|
KOMPAS,
03 Juli 2013
Dalam dunia kepenulisan, tak sulit
mencari literatur mengenai almarhum Veven Sp Wardhana. Tulisannya, baik
risalah, cerita pendek, maupun skenario, tersebar. Pun sebagai feminis dan
aktivis, dalam keseharian saya di gerakkan, penelusuran feminis laki-laki atau
tulisan berperspektif feminis yang ditulis laki-laki, salah satunya merujuk
pada namanya.
Demikianlah Budaya Massa, Agama, Wanita: Risalah Budaya
Veven Sp Wardhana (Kepustakaan Populer Gramedia, 2013), buku terbaru
yang diluncurkan tepat di 40 hari berpulangnya almarhum ke rumah Tuhan, sekali
lagi meneguhkan hal tersebut.
”Mencari Perempuan”
Buku berisi 18
risalah ini kaya data dan fakta. Kekayaan berikutnya adalah analisis feminis
yang digunakan, sebagaimana ditulis: ...feminis laki-laki atau laki-laki
feminis. Saya rasa, pemberian sebutan itu pulalah yang melambari spririt
penulisan risalah-risalah dalam buku ini juga dalam berderet tulisan saya
lainnya (Hlm xvi).
Sebagai
pengantar, Veven menulis catatan awal menggelitik berjudul ”Mencari Perempuan”.
Ia menggambarkan dua peristiwa tentang lelaki yang cari perempuan, untuk menyasar
pada Wanita Tuna Susila. Dengan awalan demikian, dilanjutkan membaca buku ini,
menurut saya, dalam mencari-nya, Veven menemukan muara kemiskinan. Kemiskinan
sebagai patahnya daya kritis masyarakat, yang mengeksploitasi tubuh perempuan, mengekang,
menstigma, dan berujung pada ketidakadilan pada perempuan. Menariknya, dengan
tubuh sebagai lokus analisis, Veven tidak sungkan menyentuh hukum.

Soal Latihan A => Kembalikan bagian teks tentang buku Veven Sp Wardhana mulai dari "Demikianlah Budaya Massa, Agama, Wanita: Risalah" sampai dengan "lainnya (Hlm xvi)." tanpa perubahan apa pun.

Data untuk menemukan item yang ditampilkan:
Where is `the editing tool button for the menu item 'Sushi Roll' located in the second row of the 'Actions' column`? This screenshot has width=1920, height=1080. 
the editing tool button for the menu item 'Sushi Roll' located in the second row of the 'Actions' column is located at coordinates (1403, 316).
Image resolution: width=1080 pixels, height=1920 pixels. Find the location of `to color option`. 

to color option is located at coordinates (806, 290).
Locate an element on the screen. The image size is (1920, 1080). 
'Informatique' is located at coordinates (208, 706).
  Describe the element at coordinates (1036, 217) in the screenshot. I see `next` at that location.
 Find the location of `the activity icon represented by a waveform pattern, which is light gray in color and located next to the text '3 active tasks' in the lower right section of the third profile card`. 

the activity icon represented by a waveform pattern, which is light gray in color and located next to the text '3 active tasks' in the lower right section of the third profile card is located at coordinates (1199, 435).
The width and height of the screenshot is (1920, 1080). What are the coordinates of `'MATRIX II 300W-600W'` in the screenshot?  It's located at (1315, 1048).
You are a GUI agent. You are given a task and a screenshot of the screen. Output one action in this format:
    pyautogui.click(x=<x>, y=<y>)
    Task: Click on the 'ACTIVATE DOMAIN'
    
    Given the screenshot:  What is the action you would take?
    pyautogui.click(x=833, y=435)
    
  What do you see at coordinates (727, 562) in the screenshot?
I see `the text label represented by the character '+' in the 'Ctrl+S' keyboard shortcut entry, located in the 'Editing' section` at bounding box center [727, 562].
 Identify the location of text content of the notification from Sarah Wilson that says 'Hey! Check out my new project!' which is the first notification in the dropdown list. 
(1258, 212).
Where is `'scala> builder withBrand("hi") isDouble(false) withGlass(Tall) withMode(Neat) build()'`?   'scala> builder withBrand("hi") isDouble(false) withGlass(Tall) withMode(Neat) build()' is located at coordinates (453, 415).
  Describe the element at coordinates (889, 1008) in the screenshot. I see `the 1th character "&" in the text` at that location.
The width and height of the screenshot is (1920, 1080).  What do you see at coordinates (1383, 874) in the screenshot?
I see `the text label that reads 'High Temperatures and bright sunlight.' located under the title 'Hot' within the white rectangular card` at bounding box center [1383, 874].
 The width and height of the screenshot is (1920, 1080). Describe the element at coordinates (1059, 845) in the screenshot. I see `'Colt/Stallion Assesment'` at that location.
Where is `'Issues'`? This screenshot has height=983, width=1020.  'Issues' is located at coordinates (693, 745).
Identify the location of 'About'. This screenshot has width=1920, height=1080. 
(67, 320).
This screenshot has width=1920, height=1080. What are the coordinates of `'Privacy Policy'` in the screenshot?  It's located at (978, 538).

Soal Latihan B => Perbarui baris-baris pada bahan yang disediakan, mulai dari baris paling awal sampai dengan baris yang memuat "coordinates (1403, 316).", dengan mengganti "screenshot" menjadi "image" tanpa mengubah bagian lainnya.

Hasil Latihan A =>
Demikianlah Budaya Massa, Agama, Wanita: Risalah Budaya
Veven Sp Wardhana (Kepustakaan Populer Gramedia, 2013), buku terbaru
yang diluncurkan tepat di 40 hari berpulangnya almarhum ke rumah Tuhan, sekali
lagi meneguhkan hal tersebut.
”Mencari Perempuan”
Buku berisi 18
risalah ini kaya data dan fakta. Kekayaan berikutnya adalah analisis feminis
yang digunakan, sebagaimana ditulis: ...feminis laki-laki atau laki-laki
feminis. Saya rasa, pemberian sebutan itu pulalah yang melambari spririt
penulisan risalah-risalah dalam buku ini juga dalam berderet tulisan saya
lainnya (Hlm xvi).

Hasil Latihan B =>
Where is `the editing tool button for the menu item 'Sushi Roll' located in the second row of the 'Actions' column`? This image has width=1920, height=1080. 
the editing tool button for the menu item 'Sushi Roll' located in the second row of the 'Actions' column is located at coordinates (1403, 316).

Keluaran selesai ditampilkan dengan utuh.